(Beginning of Dataset entries)

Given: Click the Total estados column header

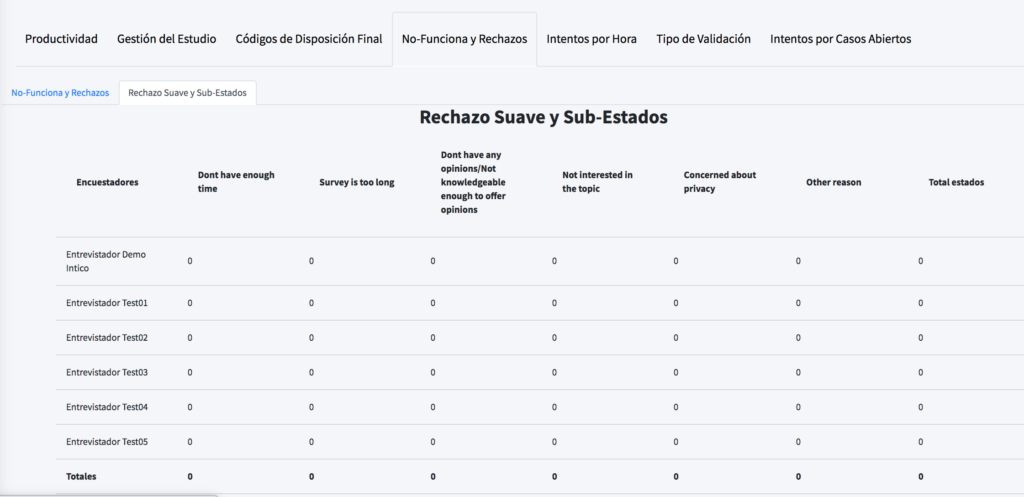Looking at the screenshot, I should (x=956, y=182).
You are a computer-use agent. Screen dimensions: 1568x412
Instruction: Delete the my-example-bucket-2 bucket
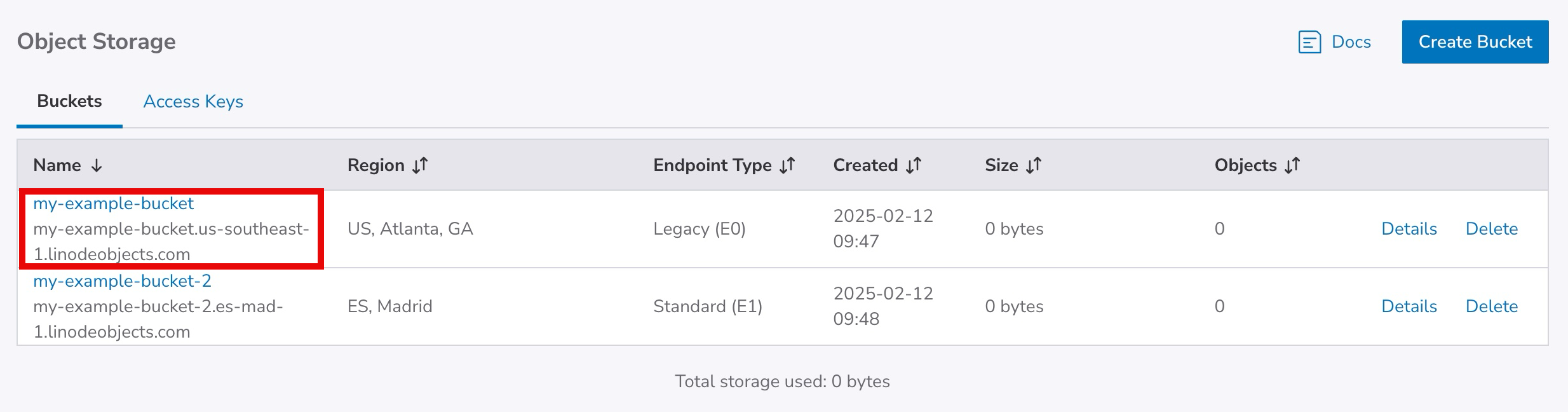tap(1491, 306)
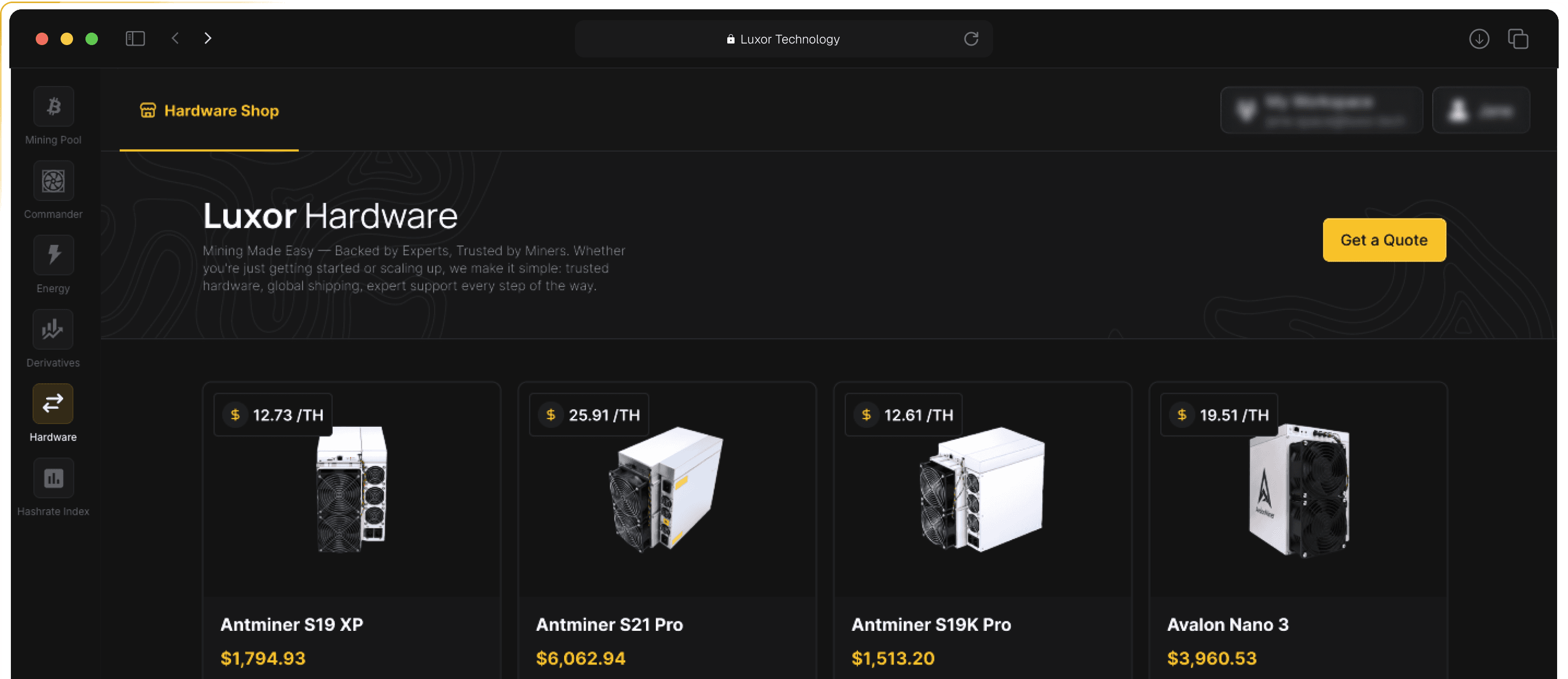Viewport: 1568px width, 679px height.
Task: Click the Get a Quote button
Action: 1384,239
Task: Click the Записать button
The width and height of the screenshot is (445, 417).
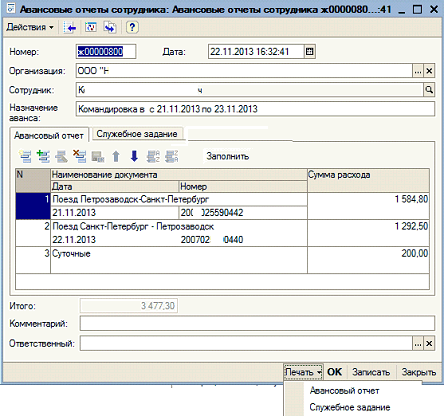Action: tap(371, 372)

(End of Dataset entries)

→ **Problem to work on**
An exact copy of the lines from the one with "Task: Click the Записать button" through the end of the entries above, both included, is the whole answer. It contains no pictures.

→ **Solution below**
Task: Click the Записать button
The width and height of the screenshot is (445, 417).
Action: tap(371, 372)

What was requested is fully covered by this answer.